## ТЕКСТ
Это в кино после тяжелой и продолжительной болезни умирают красиво, успев исполнить мечту и прощально улыбаясь близким. В реальности, наверное, так тоже бывает, но далеко не всегда. Смерть в любом случае — некрасива, как ни крути. Она отбирает вкус жизни даже у живых, находящихся рядом. Сложно и страшно всем — и больному, и его близким. Проходить через это в одиночку, без помощи и поддержки, тяжело вдвойне.
При этом в российском обществе до сих пор существует предубеждение, что «сдавать» родных в хоспис — стыдно.
За полтора месяца, которые мой умирающий папа провел в центре паллиативной помощи, я видела немало женщин, которые, оправдываясь, объясняли, почему они привезли мужа или брата сюда — как будто бы это зависело исключительно от них, а не от медицинских показаний и обстоятельств. Даже когда врачи в один голос говорят: «Исходя из состояния пациента, мы не рекомендуем оставлять его дома», — родные, подписывая бумаги на госпитализацию, в большинстве случаев в той или иной мере испытывают чувство вины.
Я хочу рассказать о своем личном опыте. В течение двух недель мой папа получал паллиативное сопровождение на дому, а затем я проводила его в хоспис.
Первый шаг в новом статусе: направление на паллиатив
— Вообще-то, все сами ухаживают! — строго и даже несколько презрительно, стараясь поскорее закончить разговор, сказала мне исполняющая обязанности заведующей терапевтическим отделением одной из лучших московских больниц после того, как я неуверенно поинтересовалась, есть ли в клинике паллиативная помощь.

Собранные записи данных

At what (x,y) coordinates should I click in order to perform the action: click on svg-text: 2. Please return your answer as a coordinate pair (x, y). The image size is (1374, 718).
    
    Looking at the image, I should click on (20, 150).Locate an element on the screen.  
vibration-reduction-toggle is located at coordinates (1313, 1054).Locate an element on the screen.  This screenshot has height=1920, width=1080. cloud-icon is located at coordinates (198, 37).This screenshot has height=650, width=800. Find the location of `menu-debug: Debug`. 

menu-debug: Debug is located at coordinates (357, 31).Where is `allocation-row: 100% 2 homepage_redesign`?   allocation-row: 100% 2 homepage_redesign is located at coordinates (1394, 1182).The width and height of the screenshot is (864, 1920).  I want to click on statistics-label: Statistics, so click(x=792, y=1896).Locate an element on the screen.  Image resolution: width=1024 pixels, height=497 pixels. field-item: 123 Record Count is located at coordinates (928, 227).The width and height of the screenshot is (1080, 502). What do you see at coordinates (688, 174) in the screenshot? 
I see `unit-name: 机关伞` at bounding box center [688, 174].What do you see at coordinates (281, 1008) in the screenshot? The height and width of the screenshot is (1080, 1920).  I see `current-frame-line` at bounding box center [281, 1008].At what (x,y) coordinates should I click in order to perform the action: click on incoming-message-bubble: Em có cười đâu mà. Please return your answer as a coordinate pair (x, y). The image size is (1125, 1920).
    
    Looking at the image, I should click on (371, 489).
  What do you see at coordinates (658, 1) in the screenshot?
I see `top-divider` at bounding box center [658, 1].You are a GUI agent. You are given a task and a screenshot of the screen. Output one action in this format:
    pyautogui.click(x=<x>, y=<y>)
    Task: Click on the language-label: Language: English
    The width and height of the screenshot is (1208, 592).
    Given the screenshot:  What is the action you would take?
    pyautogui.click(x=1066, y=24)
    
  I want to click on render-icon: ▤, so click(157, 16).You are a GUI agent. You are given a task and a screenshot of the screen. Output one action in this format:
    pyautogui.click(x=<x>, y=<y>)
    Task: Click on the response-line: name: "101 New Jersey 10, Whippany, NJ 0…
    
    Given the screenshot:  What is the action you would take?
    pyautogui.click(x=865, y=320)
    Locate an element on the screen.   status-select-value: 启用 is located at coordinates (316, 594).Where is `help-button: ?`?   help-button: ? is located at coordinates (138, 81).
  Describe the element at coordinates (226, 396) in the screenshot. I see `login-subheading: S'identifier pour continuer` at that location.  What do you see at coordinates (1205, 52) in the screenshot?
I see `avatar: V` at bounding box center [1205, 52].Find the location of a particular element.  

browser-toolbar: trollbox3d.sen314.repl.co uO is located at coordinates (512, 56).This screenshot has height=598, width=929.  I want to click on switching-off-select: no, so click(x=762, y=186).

## ЗАДАНИЕ
Выпишите без изменений фрагмент текста о паллиативной помощи: начните со слов «Первый шаг в» и закончите словами «клинике паллиативная помощь.».

## ОТВЕТ
Первый шаг в новом статусе: направление на паллиатив
— Вообще-то, все сами ухаживают! — строго и даже несколько презрительно, стараясь поскорее закончить разговор, сказала мне исполняющая обязанности заведующей терапевтическим отделением одной из лучших московских больниц после того, как я неуверенно поинтересовалась, есть ли в клинике паллиативная помощь.